Not being an expert in this area, I've kind of accepted it. I accepted analysis of some of the CO2 levels that they have taken from the ice caps and that kind of discussion. However, I have thought about what you're getting at too, Bob. Even if 100% of the scientists are in agreement, but there isn't refutable evidence, then is it really a fact? I've had Ph D.'s in Physics and Biology explain to me the scientific definition of a fact and it still sounds like what a theory would be in Economics.

I'm not weighing in on either side, but just saying that I see the validity in Bob's comments.
 
Please bear with me, I'm just a simpleton on a porn board.

There were ice ages in earth's history right? So to come out of an ice age would mean a dramatic warming of the earth's surface temperature correct? And there were multiple ice ages right? So cooling and warming have been cyclical throughout earth's history correct? So in the last hundred or so years since official records have been kept how do we know that the current warming trend data (when it's not being fudged) is not part of a cycle that goes back billions of years? Given such a miniscule sample size in time how can anyone be certain that this trend is somehow abnormal and even more certain that it's human-caused?

Another thing that raises a red flag with me (being a simpleton, mind you) is the way those who express any skepticism are treated as heretics, as if they were offending someone's religious beliefs. Ace posted a graphic a while back and one of the points was that science welcomes criticism, it doesn't shout it down or attempt to suppress it. You have people in the global warming crowd (Robert Kennedy Jr.) who have called for deniers to be arrested. If human-caused climate change is a rock solid fact why isn't it just universally accepted the same as there are 24 hrs (give or take a few seconds) in a day? Or that water freezes at 32 f or boils at 212 f? Why aren't deniers immediately and outright discredited?

And this 98% to 2% thing. Assuming those numbers are true (and haven't been fudged) what does that actually prove? What percentage of scientists in Galileo's day believed the sun revolved around the earth? Or his predecessor Copernicus?
 
If human-caused climate change is a rock solid fact why isn't it just universally accepted the same as there are 24 hrs (give or take a few seconds) in a day? Or that water freezes at 32 f or boils at 212 f? Why aren't deniers immediately and outright discredited?

And this 98% to 2% thing. Assuming those numbers are true (and haven't been fudged) what does that actually prove? What percentage of scientists in Galileo's day believed the sun revolved around the earth? Or his predecessor Copernicus?
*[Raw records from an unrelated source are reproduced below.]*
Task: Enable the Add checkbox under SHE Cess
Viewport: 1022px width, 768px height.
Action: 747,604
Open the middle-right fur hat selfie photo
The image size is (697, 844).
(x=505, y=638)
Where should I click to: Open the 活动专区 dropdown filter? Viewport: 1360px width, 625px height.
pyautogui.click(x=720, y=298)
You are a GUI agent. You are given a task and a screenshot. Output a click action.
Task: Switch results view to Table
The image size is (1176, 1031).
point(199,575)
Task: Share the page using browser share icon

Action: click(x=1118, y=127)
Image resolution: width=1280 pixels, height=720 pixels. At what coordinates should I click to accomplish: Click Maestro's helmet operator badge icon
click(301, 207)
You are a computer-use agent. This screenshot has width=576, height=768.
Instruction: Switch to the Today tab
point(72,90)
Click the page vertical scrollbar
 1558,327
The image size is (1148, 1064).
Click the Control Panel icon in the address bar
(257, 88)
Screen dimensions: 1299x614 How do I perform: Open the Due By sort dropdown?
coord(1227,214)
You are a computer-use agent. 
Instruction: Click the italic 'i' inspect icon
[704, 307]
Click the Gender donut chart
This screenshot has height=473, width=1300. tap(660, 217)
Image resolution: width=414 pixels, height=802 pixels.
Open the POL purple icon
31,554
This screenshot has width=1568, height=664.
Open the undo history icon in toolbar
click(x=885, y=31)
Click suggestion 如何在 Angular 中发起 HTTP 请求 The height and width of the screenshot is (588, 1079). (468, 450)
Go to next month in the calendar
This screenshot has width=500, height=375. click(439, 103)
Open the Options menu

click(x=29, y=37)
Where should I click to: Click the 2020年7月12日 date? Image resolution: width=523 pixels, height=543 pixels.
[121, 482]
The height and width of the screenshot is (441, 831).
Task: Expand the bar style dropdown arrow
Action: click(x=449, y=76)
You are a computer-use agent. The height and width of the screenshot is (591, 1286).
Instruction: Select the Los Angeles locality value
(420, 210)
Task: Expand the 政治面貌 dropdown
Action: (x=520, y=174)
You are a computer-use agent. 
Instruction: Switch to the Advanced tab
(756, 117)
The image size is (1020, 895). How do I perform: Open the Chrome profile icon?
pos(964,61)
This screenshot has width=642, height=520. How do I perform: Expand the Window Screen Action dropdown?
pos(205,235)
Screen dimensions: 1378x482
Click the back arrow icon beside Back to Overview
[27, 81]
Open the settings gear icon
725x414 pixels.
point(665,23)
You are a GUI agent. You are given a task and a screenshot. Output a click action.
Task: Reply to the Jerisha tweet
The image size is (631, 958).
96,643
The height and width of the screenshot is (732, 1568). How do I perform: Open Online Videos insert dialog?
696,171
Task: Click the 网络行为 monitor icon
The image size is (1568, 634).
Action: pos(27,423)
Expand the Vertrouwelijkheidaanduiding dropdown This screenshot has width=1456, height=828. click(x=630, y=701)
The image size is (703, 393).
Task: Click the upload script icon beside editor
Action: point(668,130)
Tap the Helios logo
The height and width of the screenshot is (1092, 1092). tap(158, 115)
“I want to pause here and talk about this notion of consensus, and the rise of what has been called consensus science. I regard consensus science as an extremely pernicious development that ought to be stopped cold in its tracks. Historically, the claim of consensus has been the first refuge of scoundrels; it is a way to avoid debate by claiming that the matter is already settled. Whenever you hear the consensus of scientists agrees on something or other, reach for your wallet, because you’re being had.

“Let’s be clear: the work of science has nothing whatever to do with consensus. Consensus is the business of politics. Science, on the contrary, requires only one investigator who happens to be right, which means that he or she has results that are verifiable by reference to the real world. In science consensus is irrelevant. What is relevant is reproducible results. The greatest scientists in history are great precisely because they broke with the consensus.

“There is no such thing as consensus science. If it’s consensus, it isn’t science. If it’s science, it isn’t consensus. Period.”

"Finally, I would remind you to notice where the claim of consensus is invoked. Consensus is invoked only in situations where the science is not solid enough. Nobody says the consensus of scientists agrees that E = mc². Nobody says the consensus is that the sun is 93 million miles away. It would never occur to anyone to speak that way.

-Michael Crichton


In bold, the point I was making. But he said it better than I ever could.